Plaintiff's complaint alleges that, because there is no way for a prospective guest to search ADA accessible rooms on the Website or the Websites, individuals with disabilities, such as himself, are prevented from making reservations at the Hotel in the same manner as individuals who do not need accessible rooms, thereby violating 28 C.F.R § 36.302(e)(1)(i), Compl. at ¶¶ 37, 39, 40. Plaintiff alleges the Website also violates § 36.302(e)(1)(ii), because it does not provide accessibility information about the hotel rooms, common spaces, or parking accommodations as set forth in 28 C.F.R. Part 36, Appx. A. Compl. at ¶¶ 39, 41.

These standards apply to reservations made by any means, "including by telephone, in person, or through a third party." 28 C.F.R. §36.302(e)(1) (emphasis added).

To establish a violation of the ADA, a plaintiff must plead that: (1) he has a disability; (2) he was 'otherwise qualified' for the benefit that has been denied; (3) the defendants are subject to one of the acts; and (4) he was denied opportunity to participate in or benefit from defendants' services, programs, or activities, or was otherwise discriminated against by defendants, by reason of his or her disability." Johnson v. Levy, 812 F.Supp.2d 167, 180 (E.D.N.Y. 2011).

Plaintiff has alleged sufficient facts to establish that defendant has violated §§ 36.302(e)(1)(i)-(ii) under the ADA. Plaintiff's disability is a "qualified disability" under Title III of the ADA. Defendant is subject to the ADA regulations because it operates a hotel, a place of public accommodation. Plaintiff establishes that he was unable to make a reservation in the same manner as an individual without need for an accessible room, as is required by 28 C.F.R. §36.302(e)(1)(i). Additionally, plaintiff has shown that he was denied sufficient information to reasonably assess independently whether or not the Hotel's rooms would meet his needs, in violation of 28 C.F.R. §36.302(e)(1)(ii). As such, plaintiff is entitled to a default judgment on his claims under §§ 36.302(e)(1)(i)-(ii).

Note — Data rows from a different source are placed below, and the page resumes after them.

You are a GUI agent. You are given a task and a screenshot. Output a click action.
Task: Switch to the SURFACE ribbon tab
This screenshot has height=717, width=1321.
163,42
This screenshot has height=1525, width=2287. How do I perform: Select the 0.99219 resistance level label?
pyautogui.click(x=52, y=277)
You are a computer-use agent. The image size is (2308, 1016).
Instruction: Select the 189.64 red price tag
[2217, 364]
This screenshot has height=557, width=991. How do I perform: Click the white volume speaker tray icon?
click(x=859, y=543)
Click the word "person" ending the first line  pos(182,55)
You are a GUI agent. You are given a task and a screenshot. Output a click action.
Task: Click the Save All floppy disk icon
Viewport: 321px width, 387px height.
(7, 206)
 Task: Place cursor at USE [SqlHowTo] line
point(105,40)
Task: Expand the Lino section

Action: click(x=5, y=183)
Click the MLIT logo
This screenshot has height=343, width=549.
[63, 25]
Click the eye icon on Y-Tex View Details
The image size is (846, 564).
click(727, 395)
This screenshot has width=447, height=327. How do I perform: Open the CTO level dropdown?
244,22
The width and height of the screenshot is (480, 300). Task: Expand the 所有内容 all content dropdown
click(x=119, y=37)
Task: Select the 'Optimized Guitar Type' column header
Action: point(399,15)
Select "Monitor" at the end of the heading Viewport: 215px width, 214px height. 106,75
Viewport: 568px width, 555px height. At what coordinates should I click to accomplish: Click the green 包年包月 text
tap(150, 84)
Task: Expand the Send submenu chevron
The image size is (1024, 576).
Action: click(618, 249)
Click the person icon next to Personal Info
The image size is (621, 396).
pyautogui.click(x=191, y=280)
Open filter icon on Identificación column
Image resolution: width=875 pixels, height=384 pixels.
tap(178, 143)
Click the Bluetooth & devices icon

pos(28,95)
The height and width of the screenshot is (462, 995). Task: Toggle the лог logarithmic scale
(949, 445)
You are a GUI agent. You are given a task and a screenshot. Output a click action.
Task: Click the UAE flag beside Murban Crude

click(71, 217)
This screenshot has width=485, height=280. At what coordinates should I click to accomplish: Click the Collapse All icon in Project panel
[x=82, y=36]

Plaintiff has shown that the Website does not include the minimum information required by the 1991 Standards.

The Complaint does not, however, establish defendant's liability under §§ 36.302(e)(1)(iii)-(v) since plaintiff fails to allege facts regarding the Hotel's reservation policy regarding the holding, blocking, and guarantee of reserved accessible rooms. Thus, plaintiff fails to meet factor (4) of the Johnson analysis and plaintiff's request for a default judgment for his claims under §§ 36.302(e)(1)(iii)-(v) should be denied.

2. The New York Civil Rights Law, the NYSHRL, and the NYCHRL

Plaintiff also alleges that defendant violated the New York Civil Rights Law, the NYSHRL, and the NYCHRL. Compl. at ¶¶ 67-99. "The elements that establish liability under the ADA are sufficient to state a claim under the New York Civil Rights Law." Ross v. Royal Pizza Cafe Corp., No. 17-CV-6294, 2018 WL 6313208, at *4 (E.D.N.Y. Aug. 1, 2018) (Report and Recommendation) adopted by 2018 WL 6313182 (E.D.N.Y. Dec. 3, 2018) (internal quotation marks and citation omitted). The NYSHRL is "construed coextensively with [Title III]." Puerner v. Hudson Spine and Paine Medicine P.C., No. 17-CV-03590, 2018 WL 4103491, at *3 (S.D.N.Y. 2018) (citing Viera v. City of N.Y., No. 15-CV-5430, 2017 WL 3130332, at *13 (S.D.N.Y. 2017). Accordingly, as plaintiff establishes defendant's liability under the ADA, he also does so under the New York State Civil Rights Law and NYSHRL.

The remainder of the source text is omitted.